**Directions:**
Please repeat the lines below exactly. Begin with the line containing "This screenshot has width=900, height=421." and go on through the line containing "Image resolution: width=1028".

*** Supplied data ***

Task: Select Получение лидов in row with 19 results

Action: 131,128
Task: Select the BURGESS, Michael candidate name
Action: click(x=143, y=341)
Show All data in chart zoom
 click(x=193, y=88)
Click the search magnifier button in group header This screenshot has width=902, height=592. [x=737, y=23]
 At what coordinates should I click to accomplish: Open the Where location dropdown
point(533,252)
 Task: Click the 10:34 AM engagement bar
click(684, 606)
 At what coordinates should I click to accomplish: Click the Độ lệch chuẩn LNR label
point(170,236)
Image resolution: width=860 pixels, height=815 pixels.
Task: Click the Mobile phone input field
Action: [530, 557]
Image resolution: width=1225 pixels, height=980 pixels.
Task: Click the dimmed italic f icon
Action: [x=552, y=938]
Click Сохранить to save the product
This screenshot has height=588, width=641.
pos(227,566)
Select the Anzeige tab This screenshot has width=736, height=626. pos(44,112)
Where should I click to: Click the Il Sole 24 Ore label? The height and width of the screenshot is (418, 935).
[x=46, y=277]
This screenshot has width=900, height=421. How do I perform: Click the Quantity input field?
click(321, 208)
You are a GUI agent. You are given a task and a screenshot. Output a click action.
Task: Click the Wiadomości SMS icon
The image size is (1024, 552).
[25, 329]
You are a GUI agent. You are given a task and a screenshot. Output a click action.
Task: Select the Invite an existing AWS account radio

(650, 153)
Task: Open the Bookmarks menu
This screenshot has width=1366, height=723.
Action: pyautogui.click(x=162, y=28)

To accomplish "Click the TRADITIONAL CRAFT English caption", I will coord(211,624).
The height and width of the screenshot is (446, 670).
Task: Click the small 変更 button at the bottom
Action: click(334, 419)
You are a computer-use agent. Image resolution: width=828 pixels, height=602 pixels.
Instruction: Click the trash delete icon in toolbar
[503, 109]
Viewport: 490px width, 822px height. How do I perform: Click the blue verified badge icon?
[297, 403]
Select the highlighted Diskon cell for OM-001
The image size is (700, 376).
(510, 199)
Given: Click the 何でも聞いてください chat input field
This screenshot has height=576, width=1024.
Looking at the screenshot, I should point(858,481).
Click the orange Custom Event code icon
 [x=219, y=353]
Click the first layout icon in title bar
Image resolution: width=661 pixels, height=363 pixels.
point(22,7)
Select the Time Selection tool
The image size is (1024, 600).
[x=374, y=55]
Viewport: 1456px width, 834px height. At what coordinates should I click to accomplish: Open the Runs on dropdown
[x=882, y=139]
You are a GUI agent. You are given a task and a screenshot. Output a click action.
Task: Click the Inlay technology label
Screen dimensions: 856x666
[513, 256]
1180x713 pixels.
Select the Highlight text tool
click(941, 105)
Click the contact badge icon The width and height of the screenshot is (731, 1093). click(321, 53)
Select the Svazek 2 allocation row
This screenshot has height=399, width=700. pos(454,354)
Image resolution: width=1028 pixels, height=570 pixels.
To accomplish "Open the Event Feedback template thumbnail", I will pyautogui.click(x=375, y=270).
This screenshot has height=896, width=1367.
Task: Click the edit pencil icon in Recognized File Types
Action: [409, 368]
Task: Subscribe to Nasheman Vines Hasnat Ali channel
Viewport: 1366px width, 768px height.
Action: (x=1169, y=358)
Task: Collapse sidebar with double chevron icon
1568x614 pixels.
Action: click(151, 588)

*** End of Supplied data ***

**Answer:**
This screenshot has width=900, height=421. How do I perform: Click the Quantity input field?
click(321, 208)
You are a GUI agent. You are given a task and a screenshot. Output a click action.
Task: Click the Wiadomości SMS icon
The image size is (1024, 552).
[25, 329]
You are a GUI agent. You are given a task and a screenshot. Output a click action.
Task: Select the Invite an existing AWS account radio

(650, 153)
Task: Open the Bookmarks menu
This screenshot has width=1366, height=723.
Action: pyautogui.click(x=162, y=28)

To accomplish "Click the TRADITIONAL CRAFT English caption", I will coord(211,624).
The height and width of the screenshot is (446, 670).
Task: Click the small 変更 button at the bottom
Action: click(334, 419)
You are a computer-use agent. Image resolution: width=828 pixels, height=602 pixels.
Instruction: Click the trash delete icon in toolbar
[503, 109]
Viewport: 490px width, 822px height. How do I perform: Click the blue verified badge icon?
[297, 403]
Select the highlighted Diskon cell for OM-001
The image size is (700, 376).
(510, 199)
Given: Click the 何でも聞いてください chat input field
This screenshot has height=576, width=1024.
Looking at the screenshot, I should point(858,481).
Click the orange Custom Event code icon
 [x=219, y=353]
Click the first layout icon in title bar
Image resolution: width=661 pixels, height=363 pixels.
point(22,7)
Select the Time Selection tool
The image size is (1024, 600).
[x=374, y=55]
Viewport: 1456px width, 834px height. At what coordinates should I click to accomplish: Open the Runs on dropdown
[x=882, y=139]
You are a GUI agent. You are given a task and a screenshot. Output a click action.
Task: Click the Inlay technology label
Screen dimensions: 856x666
[513, 256]
1180x713 pixels.
Select the Highlight text tool
click(941, 105)
Click the contact badge icon The width and height of the screenshot is (731, 1093). click(321, 53)
Select the Svazek 2 allocation row
This screenshot has height=399, width=700. pos(454,354)
Image resolution: width=1028 pixels, height=570 pixels.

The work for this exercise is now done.